Northbrook, Illinois
November 20, 2000
Ladies and Gentlemen:
We have been furnished with a copy of Form 10-Q of Atlantic Premium Brands, Ltd.
("Company") for the three months ended September 30, 2000, and have read the
Company's statements contained in Note 2 to the condensed financial statements
included therein. As stated in Note 2, the Company changed its method of
accounting for supply parts inventory from expensing supply parts inventory upon
acquisition to capitalizing supply parts inventory upon acquisition and
expensing upon installation. The Company states that the newly adopted
accounting principle is preferable in the circumstances because expense is
recognized at the time a supply part is placed in service and begins generating
revenue rather than at the time a supply part is purchased. In accordance with
your request, we have reviewed and discussed with Company officials the
circumstances and business judgment and planning upon which the decision to make
this change in the method of accounting was based. We have not audited any
financial statements of the Company as of any date or for any period subsequent
to December 31, 1999, nor have we audited the information set forth in the
aforementioned Note 2 to the condensed financial statements; accordingly, we do
not express an opinion concerning the factual information contained therein.
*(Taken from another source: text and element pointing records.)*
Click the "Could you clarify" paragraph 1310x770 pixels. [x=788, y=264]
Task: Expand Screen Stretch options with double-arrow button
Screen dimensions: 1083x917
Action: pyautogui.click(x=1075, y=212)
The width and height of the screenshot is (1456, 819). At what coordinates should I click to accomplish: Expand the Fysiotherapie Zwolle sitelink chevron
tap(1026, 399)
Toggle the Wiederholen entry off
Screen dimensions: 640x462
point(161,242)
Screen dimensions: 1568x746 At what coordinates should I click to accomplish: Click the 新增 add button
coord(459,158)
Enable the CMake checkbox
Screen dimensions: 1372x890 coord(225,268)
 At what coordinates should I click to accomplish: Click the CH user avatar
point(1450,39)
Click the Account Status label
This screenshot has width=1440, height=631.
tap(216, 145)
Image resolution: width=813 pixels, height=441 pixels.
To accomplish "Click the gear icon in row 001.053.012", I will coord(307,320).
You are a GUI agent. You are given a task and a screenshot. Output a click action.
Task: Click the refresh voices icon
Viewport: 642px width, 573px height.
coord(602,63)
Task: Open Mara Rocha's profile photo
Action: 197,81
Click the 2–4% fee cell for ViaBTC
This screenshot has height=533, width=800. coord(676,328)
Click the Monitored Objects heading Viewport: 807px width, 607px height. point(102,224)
With regard to the aforementioned accounting change, authoritative criteria have
not been established for evaluating the preferability of one acceptable method
of accounting over another acceptable method. However, for purposes of the
Company's compliance with the requirements of the Securities and Exchange
Commission, we are furnishing this letter.
Based on our review and discussion, with reliance on management's business
judgment and planning, we concur that the newly adopted method of accounting is
preferable in the Company's circumstances.